→ **Material supplied**
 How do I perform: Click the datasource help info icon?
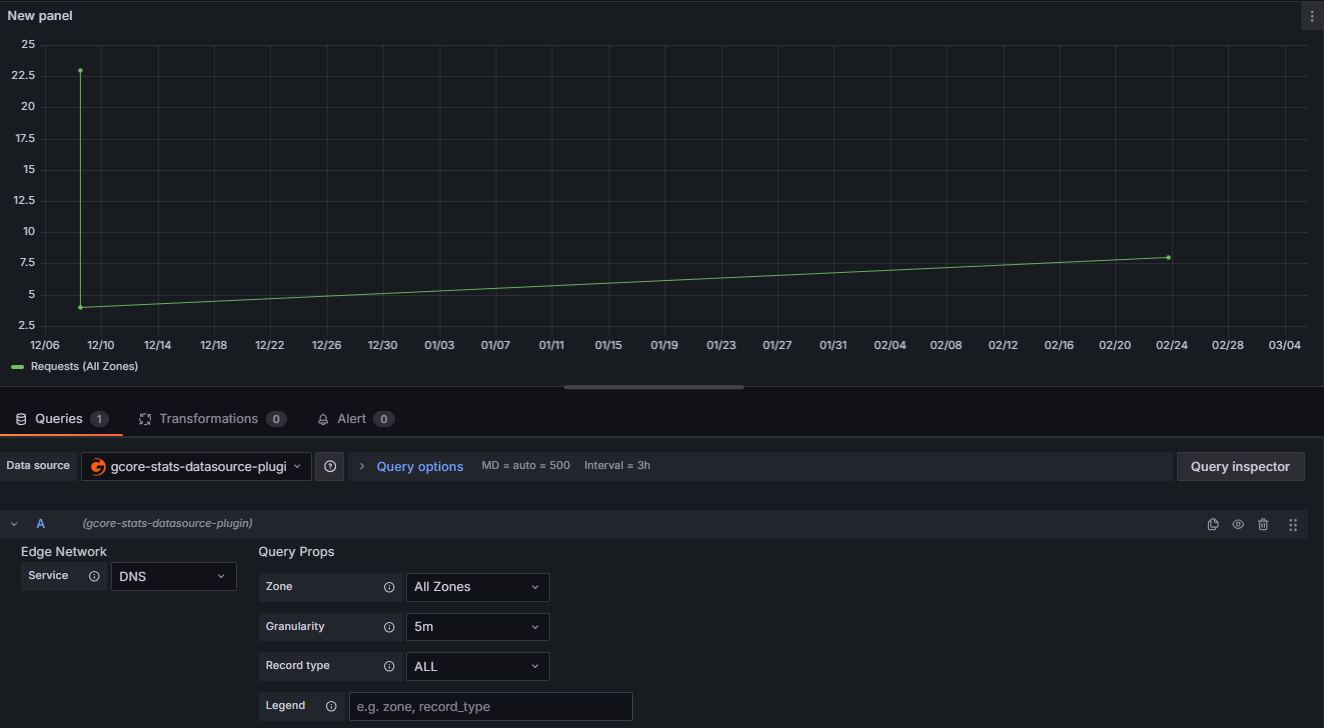329,466
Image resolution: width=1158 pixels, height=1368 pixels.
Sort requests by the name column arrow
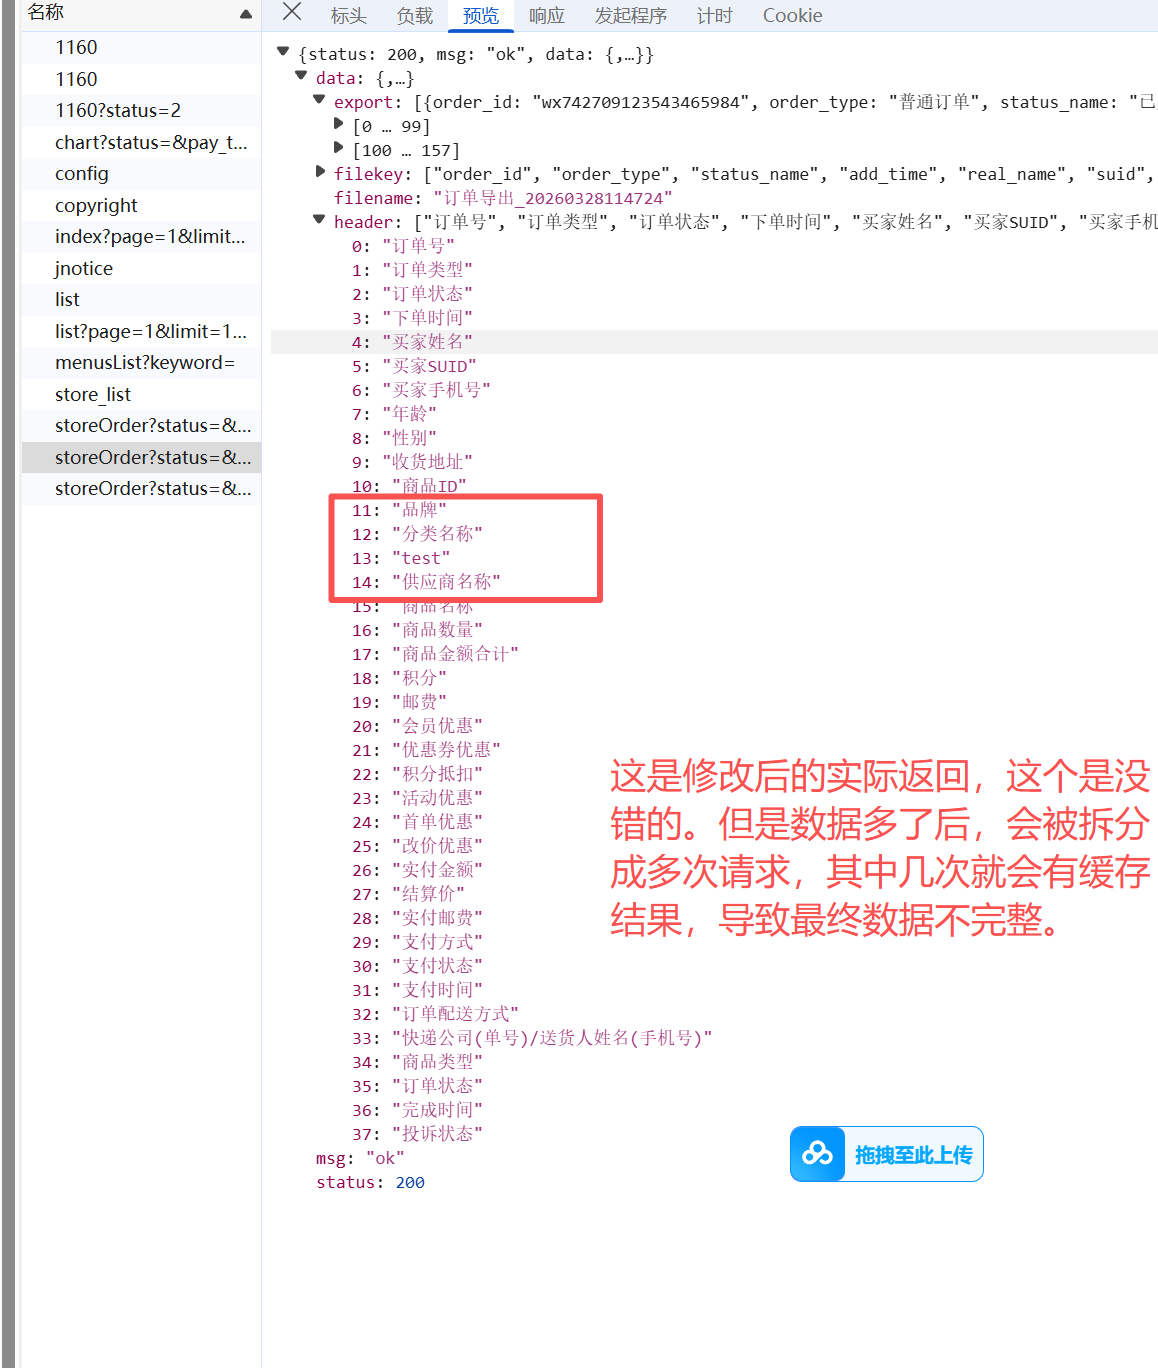click(x=245, y=14)
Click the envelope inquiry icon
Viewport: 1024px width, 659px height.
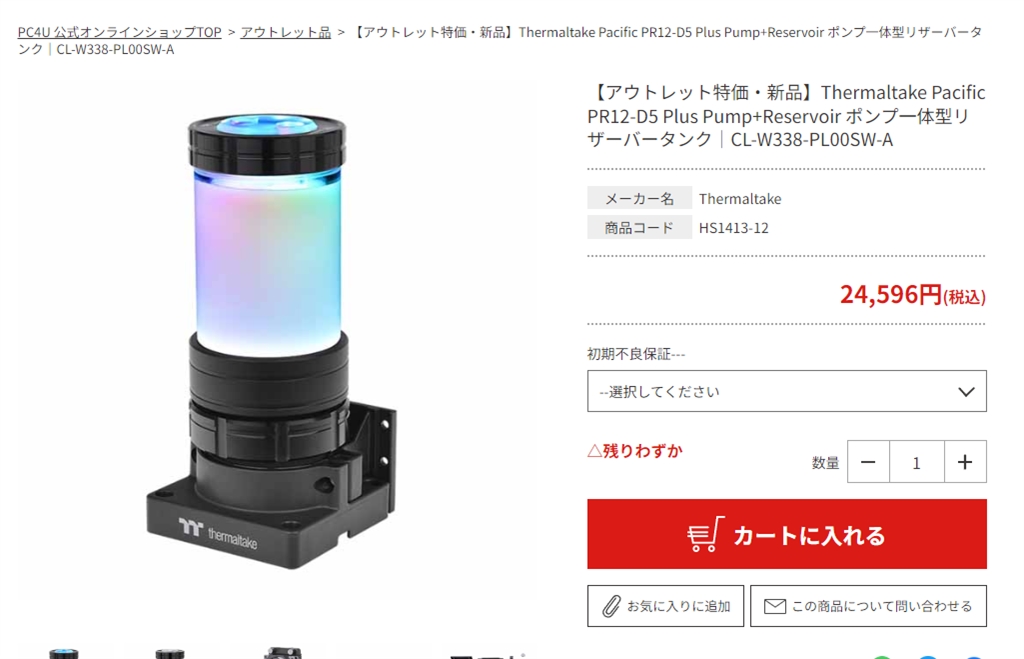(775, 606)
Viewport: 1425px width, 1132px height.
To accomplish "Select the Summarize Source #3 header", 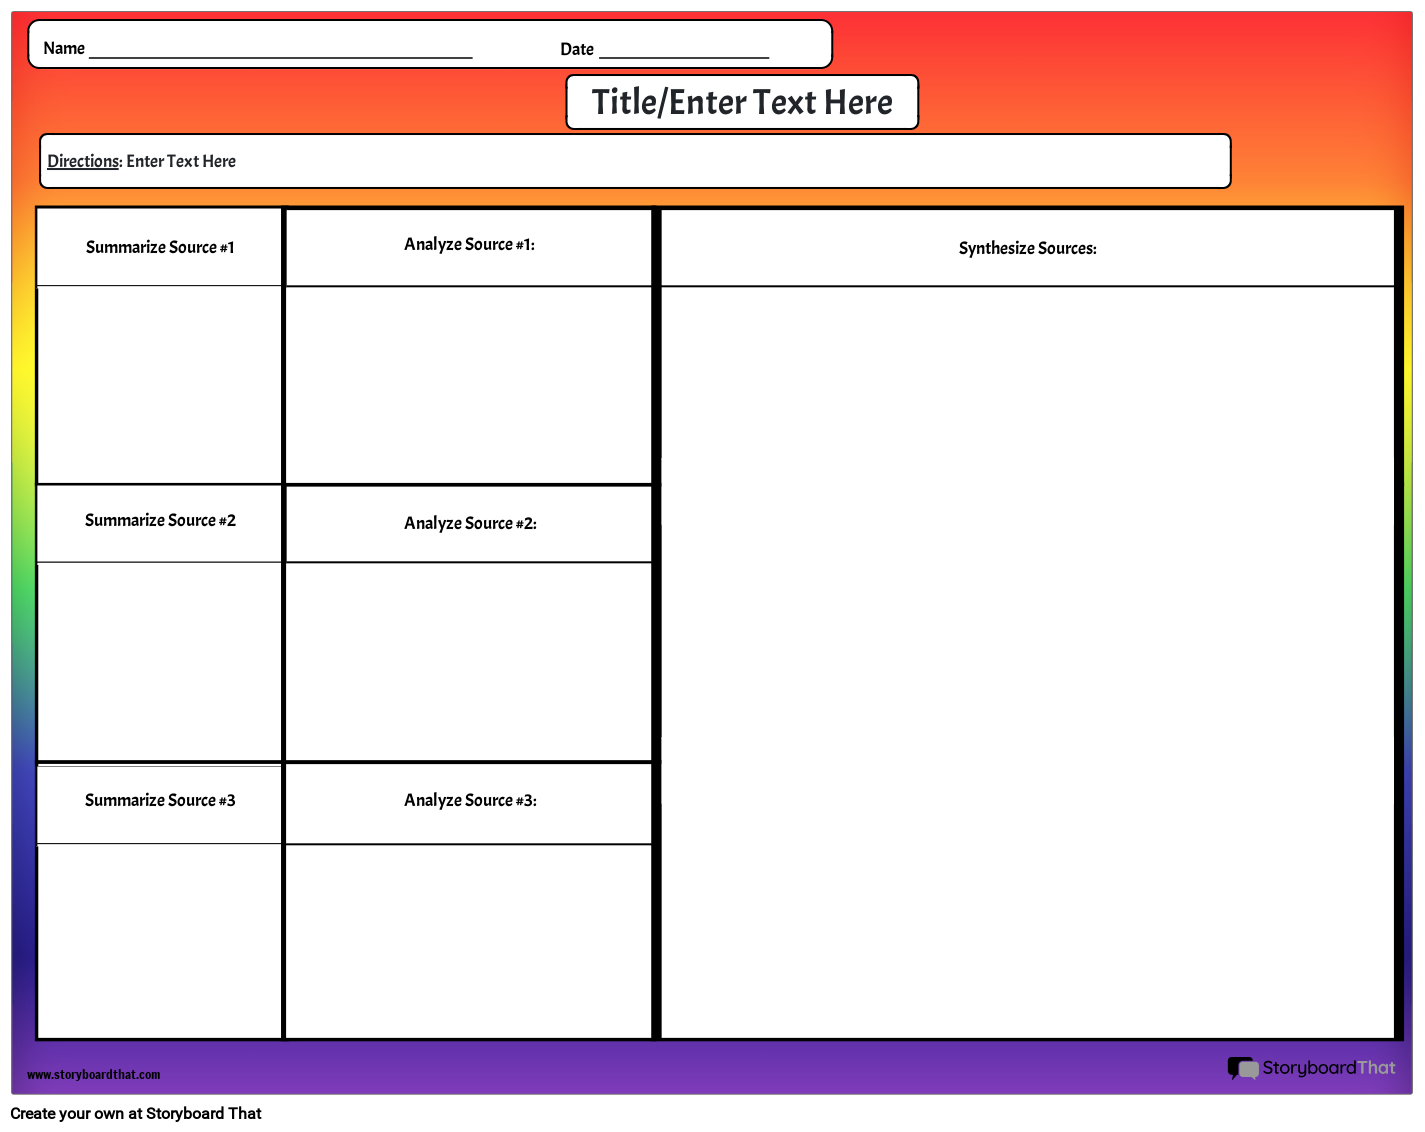I will click(160, 801).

→ **What to work on**
Find every line in the rows above that contains the string "Viewport", and copy each of those lines in full.

→ **Answer to this problem**
Viewport: 1024px width, 659px height.
Viewport: 1425px width, 1132px height.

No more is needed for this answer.